Offshore staff
LONDON — Neptune Energy has confirmed it will invest more than $1 billion in the next few years in developing energy supplies for the U.K.
The company claims its operated fields in the U.K. southern gas basin and the Norwegian North Sea account for 11% of the U.K.’s total gas needs.
Following the recent publication of the U.K. government’s British Energy Security Strategy, the company plans to:
- Double gas production from its Duva Field offshore Norway to about 13,000 boe/d;
- Start infill drilling next month at the Cygnus Field in the U.K. sector, with the 10th well due to come onstream in October.

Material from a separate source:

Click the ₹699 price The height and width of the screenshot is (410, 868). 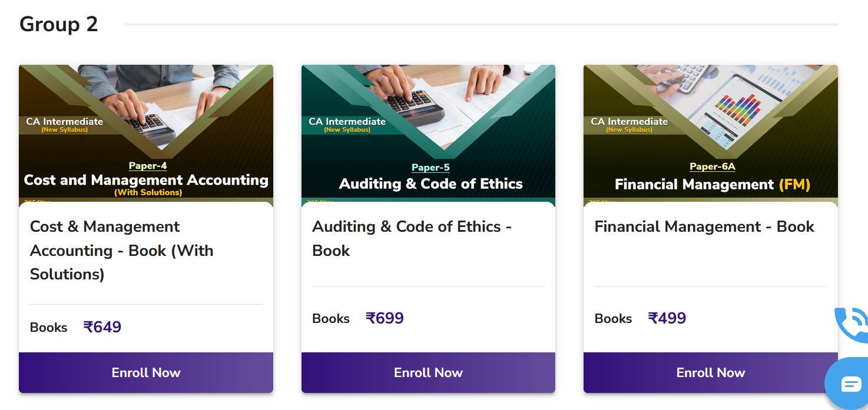coord(385,318)
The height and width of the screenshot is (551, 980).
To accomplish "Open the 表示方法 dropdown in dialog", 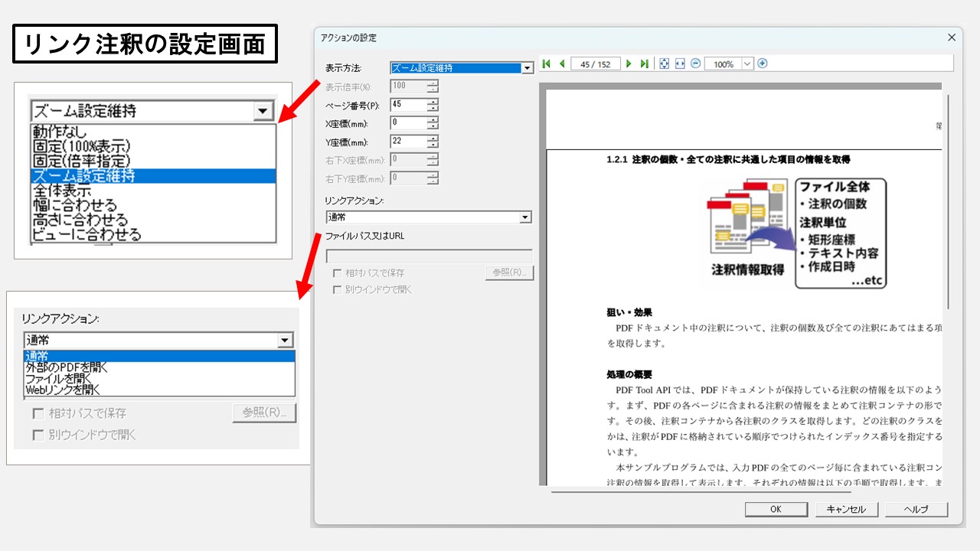I will coord(527,68).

It will then start up an 11th well next year, helping to sustain production from the Cygnus Field and offset natural decline; and
- Potentially increase supplies further, if Britain’s Gas Safety Management Regulations were more closely aligned with European standards.

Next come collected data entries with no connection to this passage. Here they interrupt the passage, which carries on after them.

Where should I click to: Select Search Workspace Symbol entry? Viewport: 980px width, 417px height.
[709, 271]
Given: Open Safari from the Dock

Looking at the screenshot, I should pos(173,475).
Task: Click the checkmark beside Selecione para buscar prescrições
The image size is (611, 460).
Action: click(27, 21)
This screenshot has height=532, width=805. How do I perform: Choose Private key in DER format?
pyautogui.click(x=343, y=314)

In the central U.K. North Sea, the company and its partners have allocated about $1 billion to the Seagull Field tieback to bp’s ETAP complex, which from next year should add about 50,000 boe/d to the U.K.’s production.
As a participant in the TotalEnergies-operated Isabella gas-condensate discovery in the same area, Neptune will co-fund a planned appraisal well in the second half of this year. If results suggest the field is economic to develop, the estimated cost could be $1 billion.
Other plans include spending about $300 million over the next three years further developing the Gjøa hub in the Norwegian North Sea, which exports gas to the U.K. via the St Fergus terminal north of Aberdeen.
Neptune may bid for acreage close to its core areas in the U.K. North Sea if the government goes ahead with a new licensing round. It is also in talks with the North Sea Transition Authority on the potential development of Pegasus West via a tie-in to Cygnus.
In the same area, the company is assessing opportunities for the electrification of Cygnus and carbon capture storage and hydrogen projects in the North Sea.
Over the past three years, Neptune added that it had invested more than $500 million in securing energy supplies for the U.K. and more than $500 million developing new tie-in projects around its Gjøa hub.